• _WORK INSTRUCTION_
Beneath this task are records; tally the lines in them that contain "computer" and report only the number.

• _DATASET EXTRACT_

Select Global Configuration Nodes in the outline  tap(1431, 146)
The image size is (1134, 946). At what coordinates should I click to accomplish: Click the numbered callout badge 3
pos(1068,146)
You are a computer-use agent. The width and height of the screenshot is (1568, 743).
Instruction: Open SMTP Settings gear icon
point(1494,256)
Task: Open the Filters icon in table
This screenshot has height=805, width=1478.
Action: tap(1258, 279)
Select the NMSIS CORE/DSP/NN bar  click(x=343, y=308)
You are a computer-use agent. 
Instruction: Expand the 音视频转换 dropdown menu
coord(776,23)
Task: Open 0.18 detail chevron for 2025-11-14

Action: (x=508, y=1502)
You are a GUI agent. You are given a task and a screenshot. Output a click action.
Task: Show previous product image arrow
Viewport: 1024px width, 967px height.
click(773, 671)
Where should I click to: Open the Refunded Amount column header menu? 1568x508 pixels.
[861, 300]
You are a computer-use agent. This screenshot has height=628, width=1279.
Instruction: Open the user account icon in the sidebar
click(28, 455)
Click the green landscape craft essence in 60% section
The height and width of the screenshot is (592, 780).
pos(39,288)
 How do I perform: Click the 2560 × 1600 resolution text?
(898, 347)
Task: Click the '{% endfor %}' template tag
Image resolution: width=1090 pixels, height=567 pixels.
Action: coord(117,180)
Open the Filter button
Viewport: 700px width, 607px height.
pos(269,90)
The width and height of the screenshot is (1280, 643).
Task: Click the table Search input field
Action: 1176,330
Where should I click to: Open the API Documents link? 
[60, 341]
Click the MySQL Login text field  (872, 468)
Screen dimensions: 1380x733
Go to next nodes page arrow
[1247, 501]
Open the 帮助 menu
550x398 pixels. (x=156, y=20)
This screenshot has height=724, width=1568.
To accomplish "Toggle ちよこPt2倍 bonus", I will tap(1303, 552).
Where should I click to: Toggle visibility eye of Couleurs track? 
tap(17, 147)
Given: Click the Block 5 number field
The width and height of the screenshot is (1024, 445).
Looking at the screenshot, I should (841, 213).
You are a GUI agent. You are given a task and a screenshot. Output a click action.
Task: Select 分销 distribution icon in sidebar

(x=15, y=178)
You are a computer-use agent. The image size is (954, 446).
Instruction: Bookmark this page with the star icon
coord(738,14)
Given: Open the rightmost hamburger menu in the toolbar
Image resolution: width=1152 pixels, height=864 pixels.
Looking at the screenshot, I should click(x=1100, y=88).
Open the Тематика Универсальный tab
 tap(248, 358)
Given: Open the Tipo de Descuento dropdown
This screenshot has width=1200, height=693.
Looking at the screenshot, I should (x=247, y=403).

• _YOUR SOLUTION_
4